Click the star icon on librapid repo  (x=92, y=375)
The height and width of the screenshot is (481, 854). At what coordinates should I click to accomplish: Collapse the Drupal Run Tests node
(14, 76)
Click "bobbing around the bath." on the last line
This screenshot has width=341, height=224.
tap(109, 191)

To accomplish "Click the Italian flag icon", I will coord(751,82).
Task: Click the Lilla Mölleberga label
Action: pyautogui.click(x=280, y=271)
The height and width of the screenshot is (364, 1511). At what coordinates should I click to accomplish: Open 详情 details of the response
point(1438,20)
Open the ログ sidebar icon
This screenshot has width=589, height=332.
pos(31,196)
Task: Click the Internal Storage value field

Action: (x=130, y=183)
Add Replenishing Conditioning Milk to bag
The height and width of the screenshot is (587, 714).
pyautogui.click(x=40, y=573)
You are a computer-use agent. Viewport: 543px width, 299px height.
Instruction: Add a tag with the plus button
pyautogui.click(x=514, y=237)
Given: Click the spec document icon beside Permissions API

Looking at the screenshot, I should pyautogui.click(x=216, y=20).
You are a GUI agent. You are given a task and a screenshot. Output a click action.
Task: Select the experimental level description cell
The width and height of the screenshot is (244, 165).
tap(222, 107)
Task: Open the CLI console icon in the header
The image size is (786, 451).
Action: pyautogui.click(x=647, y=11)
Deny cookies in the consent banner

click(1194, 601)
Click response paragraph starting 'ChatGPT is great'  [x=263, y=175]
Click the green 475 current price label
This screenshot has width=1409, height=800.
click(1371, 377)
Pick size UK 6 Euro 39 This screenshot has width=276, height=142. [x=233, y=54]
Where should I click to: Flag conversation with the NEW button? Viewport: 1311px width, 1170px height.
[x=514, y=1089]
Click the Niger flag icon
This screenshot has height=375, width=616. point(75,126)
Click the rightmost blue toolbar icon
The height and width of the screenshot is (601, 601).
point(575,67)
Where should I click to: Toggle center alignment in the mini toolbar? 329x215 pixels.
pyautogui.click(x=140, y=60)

* **Work instruction**
Reproduce each of the entries exactly, omitting none.

* **Your solution**
Click the star icon on librapid repo  (x=92, y=375)
The height and width of the screenshot is (481, 854). At what coordinates should I click to accomplish: Collapse the Drupal Run Tests node
(14, 76)
Click "bobbing around the bath." on the last line
This screenshot has width=341, height=224.
tap(109, 191)

To accomplish "Click the Italian flag icon", I will coord(751,82).
Task: Click the Lilla Mölleberga label
Action: pyautogui.click(x=280, y=271)
The height and width of the screenshot is (364, 1511). At what coordinates should I click to accomplish: Open 详情 details of the response
point(1438,20)
Open the ログ sidebar icon
This screenshot has width=589, height=332.
pos(31,196)
Task: Click the Internal Storage value field

Action: (x=130, y=183)
Add Replenishing Conditioning Milk to bag
The height and width of the screenshot is (587, 714).
pyautogui.click(x=40, y=573)
You are a computer-use agent. Viewport: 543px width, 299px height.
Instruction: Add a tag with the plus button
pyautogui.click(x=514, y=237)
Given: Click the spec document icon beside Permissions API

Looking at the screenshot, I should pyautogui.click(x=216, y=20).
You are a GUI agent. You are given a task and a screenshot. Output a click action.
Task: Select the experimental level description cell
The width and height of the screenshot is (244, 165).
tap(222, 107)
Task: Open the CLI console icon in the header
The image size is (786, 451).
Action: pyautogui.click(x=647, y=11)
Deny cookies in the consent banner

click(1194, 601)
Click response paragraph starting 'ChatGPT is great'  [x=263, y=175]
Click the green 475 current price label
This screenshot has width=1409, height=800.
click(1371, 377)
Pick size UK 6 Euro 39 This screenshot has width=276, height=142. [x=233, y=54]
Where should I click to: Flag conversation with the NEW button? Viewport: 1311px width, 1170px height.
[x=514, y=1089]
Click the Niger flag icon
This screenshot has height=375, width=616. point(75,126)
Click the rightmost blue toolbar icon
The height and width of the screenshot is (601, 601).
point(575,67)
Where should I click to: Toggle center alignment in the mini toolbar? 329x215 pixels.
pyautogui.click(x=140, y=60)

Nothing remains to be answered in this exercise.